In October 2011, Health Canada implemented a pilot project for the use of foreign review assessment information when evaluating health products seeking market authorization in Canada. While the use of foreign reviews is not new, Health Canada is seeking to formalize the practice in areas that already use foreign reviews, extend the practice to areas that currently do not, and standardize the practice across the Health Products and Food Branch. In furtherance of the project, Health Canada recently released a draft Guidance document that is intended to inform industry of the procedures to follow when including a foreign review in data packages and to detail changes to the project that Health Canada will be introducing based on internal and external comments and suggestions.

The scope of the project has been revised so that it now applies to New Drug Submissions (including abbreviated and supplemental), Drug Identification Number applications, Class III and IV Medical Device Licence applications and amendments, Periodic Safety Update Reports, Risk Management Plans and Notifiable Changes. Canadian data packages are still required to contain all of the modules and materials currently requested by Health Canada; however, foreign reviews may now be joined to specific components within the corresponding data package. The integrated applications are expected to facilitate Health Canada's use of foreign data to guide its own risk-benefit analysis in evaluating products.
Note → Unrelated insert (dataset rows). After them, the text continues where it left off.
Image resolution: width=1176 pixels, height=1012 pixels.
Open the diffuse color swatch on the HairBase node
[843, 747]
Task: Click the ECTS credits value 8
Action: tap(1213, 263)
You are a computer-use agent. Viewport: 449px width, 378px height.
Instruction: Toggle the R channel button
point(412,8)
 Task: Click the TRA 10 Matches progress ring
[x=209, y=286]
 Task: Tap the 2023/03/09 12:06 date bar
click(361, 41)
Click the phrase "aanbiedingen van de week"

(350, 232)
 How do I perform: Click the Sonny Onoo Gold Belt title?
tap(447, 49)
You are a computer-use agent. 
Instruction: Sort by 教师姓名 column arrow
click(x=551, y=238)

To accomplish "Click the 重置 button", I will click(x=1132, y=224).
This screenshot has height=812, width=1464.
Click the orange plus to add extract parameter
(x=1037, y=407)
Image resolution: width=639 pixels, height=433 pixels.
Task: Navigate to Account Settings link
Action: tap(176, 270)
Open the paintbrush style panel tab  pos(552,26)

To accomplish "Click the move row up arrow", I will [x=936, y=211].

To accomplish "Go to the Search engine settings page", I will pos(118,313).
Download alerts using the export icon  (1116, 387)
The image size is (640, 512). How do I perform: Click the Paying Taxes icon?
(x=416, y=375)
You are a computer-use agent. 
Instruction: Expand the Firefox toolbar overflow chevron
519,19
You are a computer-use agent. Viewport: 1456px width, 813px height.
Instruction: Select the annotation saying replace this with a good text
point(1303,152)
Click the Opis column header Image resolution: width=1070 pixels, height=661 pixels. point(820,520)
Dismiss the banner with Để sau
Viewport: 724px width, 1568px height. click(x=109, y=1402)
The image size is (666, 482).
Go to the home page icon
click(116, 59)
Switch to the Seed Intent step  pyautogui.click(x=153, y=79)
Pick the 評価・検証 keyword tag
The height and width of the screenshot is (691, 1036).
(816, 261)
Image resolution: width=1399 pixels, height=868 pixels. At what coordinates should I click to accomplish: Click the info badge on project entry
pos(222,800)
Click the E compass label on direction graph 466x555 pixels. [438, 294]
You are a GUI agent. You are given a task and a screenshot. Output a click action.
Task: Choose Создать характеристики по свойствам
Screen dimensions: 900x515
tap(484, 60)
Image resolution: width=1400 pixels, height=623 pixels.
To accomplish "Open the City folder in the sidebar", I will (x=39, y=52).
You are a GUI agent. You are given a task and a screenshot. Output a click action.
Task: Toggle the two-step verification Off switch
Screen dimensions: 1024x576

Health Canada will consider data from foreign regulatory agencies which are similar to itself, such as the US Food and Drug Administration and the European Medicines Agency. The use of data from other foreign agencies will depend, in part, on the degree of similarity between the foreign and Canadian regulatory frameworks. As foreign data is meant to be complementary, when considering reviews prepared by foreign agencies, Health Canada has the discretion to vary the extent to which it references the data. The approach can range from basing the Canadian regulatory decision on a critical assessment of a foreign review to not referencing the foreign data at all. While the same approach may be used for review of the entire data package, different approaches may also be used for different components within the same data package.

Interestingly, while companies are not required to file a foreign review (nor can Health Canada unilaterally decide to delay the Canadian review until a foreign review is available), the draft Guidance provides that Health Canada may request a review directly from the foreign regulator if it is not available from the company. Importantly, as with other information filed in data packages, foreign reviews will be subject to the same protection regarding confidential business information and Access to Information requests.

Overall, the draft Guidance attempts to provide a framework for more consistent use of foreign reviews in the regulatory review process of health products in Canada. Interested stakeholders are advised that comments may be submitted until March 31, 2013. The draft Guidance document is not expected to be finalized until fiscal year 2013-2014.